One thing I don’t want to do in life is just go through life gliding along without any purpose or plan for my actions and choices. This post my feel a bit random, so bear with me as I get my thoughts in order and process them as I type. Hopefully, this post will not be the end of these thoughts, it might just be the first of many times I express this line of thought in my life.
Sometime this summer, Evan and I came across Matthew West’s music and bought his album on iTunes. I looked him up, read his story and realised we were probably 2-3 years behind in discovering him…but I guess maybe that’s because we had been in England and the Christian music scene is pretty limited.
Anyway, I heard his song, "Going Through the Motions" and it really strikes a cord with me, so, here are the lyrics:
This might hurt
It’s not safe
But I know that I’ve gotta make a change
I don’t care
If I break
At least I’ll be feeling something
‘Cause just ok
Is not enough
Help me fight through the nothingness of life
I don’t wanna go through the motions
I don’t wanna go one more day
Without Your all consuming passion inside of me
I don’t wanna spend my whole life asking
What if I had given everything?
Instead of going through the motions
No regrets
Not this time
I’m gonna let my heart defeat my mind
Let Your love
Make me whole
I think I’m finally feeling something
Take me all the way
Take me all the way
Take me all the way
I want people to look at my life and know without a doubt that I live passionately, on a daily basis for Jesus Christ. I want people to see that my thoughts, actions and words are all driven from my love for Him and my relationship with Him.

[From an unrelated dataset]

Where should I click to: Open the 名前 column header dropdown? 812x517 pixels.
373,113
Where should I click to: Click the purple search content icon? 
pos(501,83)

This morning in church, Dave spoke from the passage Ephesians 4:11 and the gifts that Paul writes about in that passage:
Apostles, Prophets, Evangelists, Teachers, and Shepherds. I’m not going to say which gift really spoke to me today, but it again brought an awareness to me about how I do certain things, and why I feel about some things the way I do.
This does all tie together, because I believe we must use the gifts God has given us in order to further His Kingdom. Dave did a great job describing how each of these gifts is alive in the church today, and how we must be willing to let people function within their gifting to be the best we can be as a body. If you stifle any of these gifts, you stifle what God can do within that body. But, I think we have to be very purposeful about this, because it is too easy to be fearful about allowing other to operate within their gifting when it is uncomfortable for us.
I want to live my life giving and using my gifts fully, so that no one can ask if I was giving my all. I want to live so that my passion for Christ is evident to all. Sometimes, all I want to do is go through the motions and get through the day, week, job, or situation, but I don’t want to one day wonder if I given my all if it would have made a difference. I want to know that I did my best, and gave my all, and that is all anyone could ever ask me to do. And, if I do all that for Christ, with Christ at the center, then I know I have done all He has put before me and the rest is up to Him.